What are on-policy and off-policy reinforcement learning algorithms?
On-policy and off-policy algorithms are the two main types of temporal difference reinforcement learning algorithms. The on-policy method uses the same approach for the behavior and the desired policy. Algorithms that operate "off-policy" use an alternative approach to the behavior and desired policy.
What are the main differences between SARSA and Q-learning?
- Q-learning is an off-policy temporal difference method and SARSA is an on-policy learning algorithm.
- SARSA updates the Q-values based on the Q-value of the subsequent state and the subsequent action of the policy.
- In Q-learning, the Q-value is updated by utilizing the Q-value of the subsequent state and the greedy (maximum) action that follows. A Q-learning agent will always select the action with the highest Q-value since it has learned its policy based on the optimum policy.
Let's understand the above differences using an example of walking off the cliff. Assume a reinforcement learning agent in a cliff world must make its way from the first cell to the last cell by walking along the edge of a cliff. The cost of taking a step is -1 while falling off the cliff is -20. A direct course along the cliff will get one there the quickest. It's the safest route, but if the agents make a mistake, it might cost them a large negative penalty of -20.

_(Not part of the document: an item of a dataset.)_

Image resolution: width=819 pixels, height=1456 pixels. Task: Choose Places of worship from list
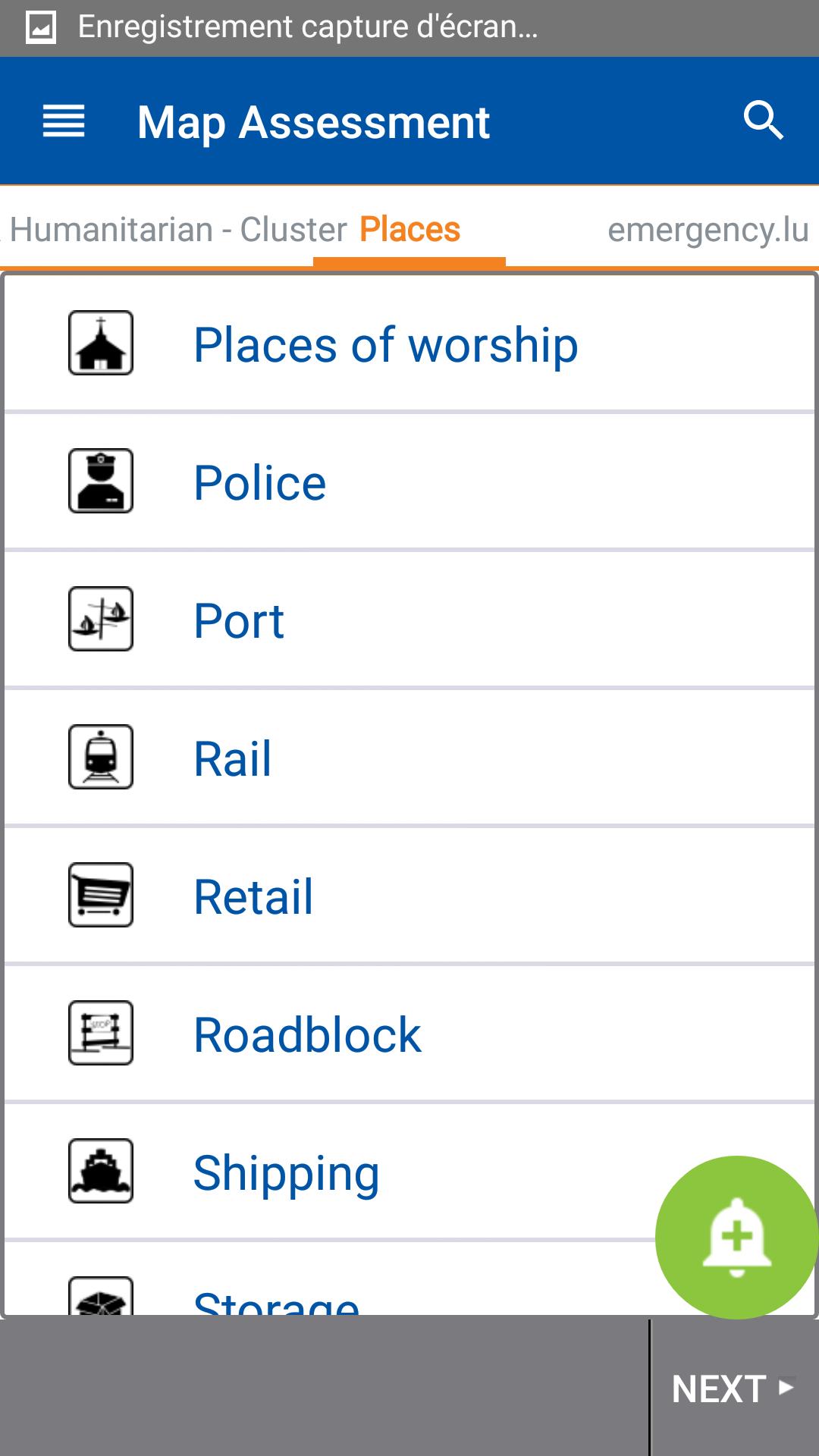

Although we are aware of the quickest route, our Q-learning and SARSA agents will differ as to whether or not it is the optimal one. Our on-policy SARSA agent considers the cliff edge more dangerous since it makes decisions and makes adjustments to its behavior by a stochastic policy. That's because it's learned that jumping from the cliff usually results in a very bad outcome for it. However, Q-learning may fall off the cliff.
Conclusion
Q-learning may be able to quickly and accurately learn the best policy because it uses a greedy action selection technique to maximize reward. However, it may not converge to the best solution as it can fall off the cliff. But SARSA can employ an exploration step in the second phase and may arrive at an optimal solution without falling off the cliff. However, this can also mean that Q-learning may arrive at the best policy more quickly than SARSA.